Noch heute schaut der Wanderer im alten Mainzer Dom des liederkundigen Meisters Grabmal: eine edle Frauengestalt aus milchweißem Marmor legt einen Kranz nieder auf den Sarg des Sängers, der Frauenlob in unvergessenen Liedern besungen.
Um das Jahr Eintausend hatten die Mainzer einen frommen Kirchenfürsten, das war Bischof Willigis. Der war eines Wagners Sohn und war nur durch eiserne Willenskraft und eigenen Wert zur Würde des Reichsprimas gestiegen. Die biedern Bürger von Mainz liebten und verehrten den würdigen Gottesmann sehr, den stolzen Stiftsherren und steifen Patriziern indes war es höchst unbequem, sich vor dem zu beugen, der in der elenden Hütte eines Wagenbauers jung gewesen. Waren auch etliche darunter, denen der Bischof eines Tages es mit mildem Ernst verwies, daß sie auf ihre Vorfahren gar zu sehr hielten. Das verdroß die hochnasigen Herren und eines Nachts verübten sie einen Schalksstreich an den Gemächern ihres geistlichen Herrn. Malten ihm mit Kreide riesige Räder an alle Thüren.

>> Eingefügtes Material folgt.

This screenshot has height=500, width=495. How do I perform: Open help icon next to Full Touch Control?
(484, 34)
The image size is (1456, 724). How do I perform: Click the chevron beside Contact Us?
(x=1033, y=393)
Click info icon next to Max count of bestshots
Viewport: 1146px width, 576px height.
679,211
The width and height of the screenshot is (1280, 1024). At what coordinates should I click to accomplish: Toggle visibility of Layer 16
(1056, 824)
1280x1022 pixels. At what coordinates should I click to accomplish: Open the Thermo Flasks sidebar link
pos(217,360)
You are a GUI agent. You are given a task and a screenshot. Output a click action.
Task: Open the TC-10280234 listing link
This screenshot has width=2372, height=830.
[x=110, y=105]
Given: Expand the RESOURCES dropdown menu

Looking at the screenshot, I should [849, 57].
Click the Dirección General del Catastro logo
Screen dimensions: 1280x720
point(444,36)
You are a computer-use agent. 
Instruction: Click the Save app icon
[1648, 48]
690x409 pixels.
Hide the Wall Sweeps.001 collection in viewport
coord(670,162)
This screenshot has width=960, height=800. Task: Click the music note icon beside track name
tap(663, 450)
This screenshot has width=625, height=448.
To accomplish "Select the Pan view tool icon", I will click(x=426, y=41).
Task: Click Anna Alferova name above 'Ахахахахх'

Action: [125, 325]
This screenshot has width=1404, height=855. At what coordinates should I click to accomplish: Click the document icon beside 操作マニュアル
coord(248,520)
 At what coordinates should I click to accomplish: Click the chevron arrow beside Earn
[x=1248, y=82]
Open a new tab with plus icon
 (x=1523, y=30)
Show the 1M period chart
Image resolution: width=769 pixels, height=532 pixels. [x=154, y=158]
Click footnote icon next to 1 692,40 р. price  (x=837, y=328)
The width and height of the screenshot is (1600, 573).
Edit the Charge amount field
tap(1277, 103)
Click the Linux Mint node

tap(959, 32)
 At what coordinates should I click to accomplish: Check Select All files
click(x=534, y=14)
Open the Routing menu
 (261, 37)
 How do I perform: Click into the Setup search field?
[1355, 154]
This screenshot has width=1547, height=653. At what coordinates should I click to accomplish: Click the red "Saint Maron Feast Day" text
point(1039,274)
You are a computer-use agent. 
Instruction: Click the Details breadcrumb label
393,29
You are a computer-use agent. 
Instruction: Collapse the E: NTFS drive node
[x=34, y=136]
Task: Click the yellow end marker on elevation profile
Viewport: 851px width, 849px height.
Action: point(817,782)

Als der Bischof frühmorgens an den Dom zur Messe schritt, erschaute er der Spötter loses Werk. Stumm sah er auf die Räder, doch vergebens harrte ängstlich sein Kaplan, der neben ihm stand, daß sich des geschmähten Kirchenfürsten heftiger Zorn entfesseln werde. In heiteres Lächeln gingen gar des Bischofs Züge über. Dann gebot er, einen Maler zu rufen, und als dieser gekommen, befahl er ihm, alldort, wo die Spötter die Kreideräder gemalt, in flammenroten Feldern weiße Räder zu malen, sichtbar für jedermann, und darunter das Sprüchlein: »Willigis, Willigis! Denk', woher du gekommen bist!«
Aber noch weiter ist er gegangen: ein Pflugrad hat ihm der Wagner fertigen müssen und dieses hat er über seinem Lager anbringen lassen, um seiner Herkunft stets eingedenk zu sein.
Seit jenem Tage sind die Spötter verstummt. Die Mainzer aber haben mit noch größerer Liebe an ihrem Bischof gehangen, der bei aller Würde so schlichten Sinn bewahrte. Die weißen Räder in rotem Felde führen seither alle Bischöfe von Mainz in ihrem Wappen.